■ **Work to complete**: The answer must be the full listing, reproduced without any change.

■ **Provided material**:
=== Section Start ===

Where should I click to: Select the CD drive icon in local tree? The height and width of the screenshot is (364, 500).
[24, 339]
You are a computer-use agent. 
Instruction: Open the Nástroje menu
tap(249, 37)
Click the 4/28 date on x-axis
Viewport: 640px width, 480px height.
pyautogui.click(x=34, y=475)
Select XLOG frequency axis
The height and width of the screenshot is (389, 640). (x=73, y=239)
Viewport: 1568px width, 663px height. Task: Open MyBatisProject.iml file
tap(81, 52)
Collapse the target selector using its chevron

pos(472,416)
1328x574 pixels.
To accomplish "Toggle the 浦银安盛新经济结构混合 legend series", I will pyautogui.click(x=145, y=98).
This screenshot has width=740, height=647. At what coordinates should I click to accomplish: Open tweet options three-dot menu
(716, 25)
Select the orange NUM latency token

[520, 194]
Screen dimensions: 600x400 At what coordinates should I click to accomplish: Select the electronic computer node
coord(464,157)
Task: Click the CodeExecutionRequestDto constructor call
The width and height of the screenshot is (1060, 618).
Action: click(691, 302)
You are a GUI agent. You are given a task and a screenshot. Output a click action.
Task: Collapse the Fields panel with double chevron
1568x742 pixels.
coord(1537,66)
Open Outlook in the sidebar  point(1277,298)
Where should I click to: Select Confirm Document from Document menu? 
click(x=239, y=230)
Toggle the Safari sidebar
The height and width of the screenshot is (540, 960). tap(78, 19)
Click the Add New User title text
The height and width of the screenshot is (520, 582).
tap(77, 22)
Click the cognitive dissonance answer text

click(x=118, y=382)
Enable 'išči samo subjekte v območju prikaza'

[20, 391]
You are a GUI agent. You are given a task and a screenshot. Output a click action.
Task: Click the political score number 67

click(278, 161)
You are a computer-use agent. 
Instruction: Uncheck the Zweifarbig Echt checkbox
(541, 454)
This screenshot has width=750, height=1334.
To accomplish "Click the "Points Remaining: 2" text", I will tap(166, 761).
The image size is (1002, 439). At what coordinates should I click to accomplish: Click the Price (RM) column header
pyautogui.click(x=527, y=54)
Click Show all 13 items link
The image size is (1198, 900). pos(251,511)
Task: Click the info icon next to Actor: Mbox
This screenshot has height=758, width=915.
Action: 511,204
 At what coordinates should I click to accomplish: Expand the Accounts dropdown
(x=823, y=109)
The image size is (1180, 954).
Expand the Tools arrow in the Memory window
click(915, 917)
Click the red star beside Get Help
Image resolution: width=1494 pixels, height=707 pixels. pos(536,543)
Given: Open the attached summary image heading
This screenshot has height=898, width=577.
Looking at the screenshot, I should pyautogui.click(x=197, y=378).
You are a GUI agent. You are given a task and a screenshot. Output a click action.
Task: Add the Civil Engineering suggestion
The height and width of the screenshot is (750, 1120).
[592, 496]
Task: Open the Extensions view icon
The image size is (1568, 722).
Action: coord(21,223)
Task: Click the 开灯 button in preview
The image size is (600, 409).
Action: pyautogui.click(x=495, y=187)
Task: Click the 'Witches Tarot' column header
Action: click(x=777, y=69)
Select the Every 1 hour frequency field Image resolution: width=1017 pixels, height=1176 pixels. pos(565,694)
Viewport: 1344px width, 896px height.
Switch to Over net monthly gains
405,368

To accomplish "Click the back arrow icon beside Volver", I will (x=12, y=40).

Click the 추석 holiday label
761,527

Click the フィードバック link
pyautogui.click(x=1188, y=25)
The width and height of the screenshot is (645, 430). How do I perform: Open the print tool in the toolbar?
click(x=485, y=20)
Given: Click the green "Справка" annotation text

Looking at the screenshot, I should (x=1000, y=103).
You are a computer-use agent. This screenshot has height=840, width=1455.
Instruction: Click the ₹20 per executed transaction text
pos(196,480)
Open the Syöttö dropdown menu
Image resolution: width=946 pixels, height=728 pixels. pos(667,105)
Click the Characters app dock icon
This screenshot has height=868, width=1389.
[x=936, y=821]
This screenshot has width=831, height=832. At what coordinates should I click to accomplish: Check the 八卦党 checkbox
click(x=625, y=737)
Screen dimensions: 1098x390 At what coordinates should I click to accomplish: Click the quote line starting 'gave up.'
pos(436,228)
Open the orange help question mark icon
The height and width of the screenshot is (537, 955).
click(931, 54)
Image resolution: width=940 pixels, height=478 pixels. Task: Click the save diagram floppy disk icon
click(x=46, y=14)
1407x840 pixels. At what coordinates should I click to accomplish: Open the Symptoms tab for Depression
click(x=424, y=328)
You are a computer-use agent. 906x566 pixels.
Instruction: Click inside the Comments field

=== Section End ===

■ **Result of the exercise**:
Where should I click to: Select the CD drive icon in local tree? The height and width of the screenshot is (364, 500).
[24, 339]
You are a computer-use agent. 
Instruction: Open the Nástroje menu
tap(249, 37)
Click the 4/28 date on x-axis
Viewport: 640px width, 480px height.
pyautogui.click(x=34, y=475)
Select XLOG frequency axis
The height and width of the screenshot is (389, 640). (x=73, y=239)
Viewport: 1568px width, 663px height. Task: Open MyBatisProject.iml file
tap(81, 52)
Collapse the target selector using its chevron

pos(472,416)
1328x574 pixels.
To accomplish "Toggle the 浦银安盛新经济结构混合 legend series", I will pyautogui.click(x=145, y=98).
This screenshot has width=740, height=647. At what coordinates should I click to accomplish: Open tweet options three-dot menu
(716, 25)
Select the orange NUM latency token

[520, 194]
Screen dimensions: 600x400 At what coordinates should I click to accomplish: Select the electronic computer node
coord(464,157)
Task: Click the CodeExecutionRequestDto constructor call
The width and height of the screenshot is (1060, 618).
Action: click(691, 302)
You are a GUI agent. You are given a task and a screenshot. Output a click action.
Task: Collapse the Fields panel with double chevron
1568x742 pixels.
coord(1537,66)
Open Outlook in the sidebar  point(1277,298)
Where should I click to: Select Confirm Document from Document menu? 
click(x=239, y=230)
Toggle the Safari sidebar
The height and width of the screenshot is (540, 960). tap(78, 19)
Click the Add New User title text
The height and width of the screenshot is (520, 582).
tap(77, 22)
Click the cognitive dissonance answer text

click(x=118, y=382)
Enable 'išči samo subjekte v območju prikaza'

[20, 391]
You are a GUI agent. You are given a task and a screenshot. Output a click action.
Task: Click the political score number 67

click(278, 161)
You are a computer-use agent. 
Instruction: Uncheck the Zweifarbig Echt checkbox
(541, 454)
This screenshot has width=750, height=1334.
To accomplish "Click the "Points Remaining: 2" text", I will tap(166, 761).
The image size is (1002, 439). At what coordinates should I click to accomplish: Click the Price (RM) column header
pyautogui.click(x=527, y=54)
Click Show all 13 items link
The image size is (1198, 900). pos(251,511)
Task: Click the info icon next to Actor: Mbox
This screenshot has height=758, width=915.
Action: 511,204
 At what coordinates should I click to accomplish: Expand the Accounts dropdown
(x=823, y=109)
The image size is (1180, 954).
Expand the Tools arrow in the Memory window
click(915, 917)
Click the red star beside Get Help
Image resolution: width=1494 pixels, height=707 pixels. pos(536,543)
Given: Open the attached summary image heading
This screenshot has height=898, width=577.
Looking at the screenshot, I should pyautogui.click(x=197, y=378).
You are a GUI agent. You are given a task and a screenshot. Output a click action.
Task: Add the Civil Engineering suggestion
The height and width of the screenshot is (750, 1120).
[592, 496]
Task: Open the Extensions view icon
The image size is (1568, 722).
Action: coord(21,223)
Task: Click the 开灯 button in preview
The image size is (600, 409).
Action: pyautogui.click(x=495, y=187)
Task: Click the 'Witches Tarot' column header
Action: click(x=777, y=69)
Select the Every 1 hour frequency field Image resolution: width=1017 pixels, height=1176 pixels. pos(565,694)
Viewport: 1344px width, 896px height.
Switch to Over net monthly gains
405,368

To accomplish "Click the back arrow icon beside Volver", I will (x=12, y=40).

Click the 추석 holiday label
761,527

Click the フィードバック link
pyautogui.click(x=1188, y=25)
The width and height of the screenshot is (645, 430). How do I perform: Open the print tool in the toolbar?
click(x=485, y=20)
Given: Click the green "Справка" annotation text

Looking at the screenshot, I should (x=1000, y=103).
You are a computer-use agent. This screenshot has height=840, width=1455.
Instruction: Click the ₹20 per executed transaction text
pos(196,480)
Open the Syöttö dropdown menu
Image resolution: width=946 pixels, height=728 pixels. pos(667,105)
Click the Characters app dock icon
This screenshot has height=868, width=1389.
[x=936, y=821]
This screenshot has width=831, height=832. At what coordinates should I click to accomplish: Check the 八卦党 checkbox
click(x=625, y=737)
Screen dimensions: 1098x390 At what coordinates should I click to accomplish: Click the quote line starting 'gave up.'
pos(436,228)
Open the orange help question mark icon
The height and width of the screenshot is (537, 955).
click(931, 54)
Image resolution: width=940 pixels, height=478 pixels. Task: Click the save diagram floppy disk icon
click(x=46, y=14)
1407x840 pixels. At what coordinates should I click to accomplish: Open the Symptoms tab for Depression
click(x=424, y=328)
You are a computer-use agent. 906x566 pixels.
Instruction: Click inside the Comments field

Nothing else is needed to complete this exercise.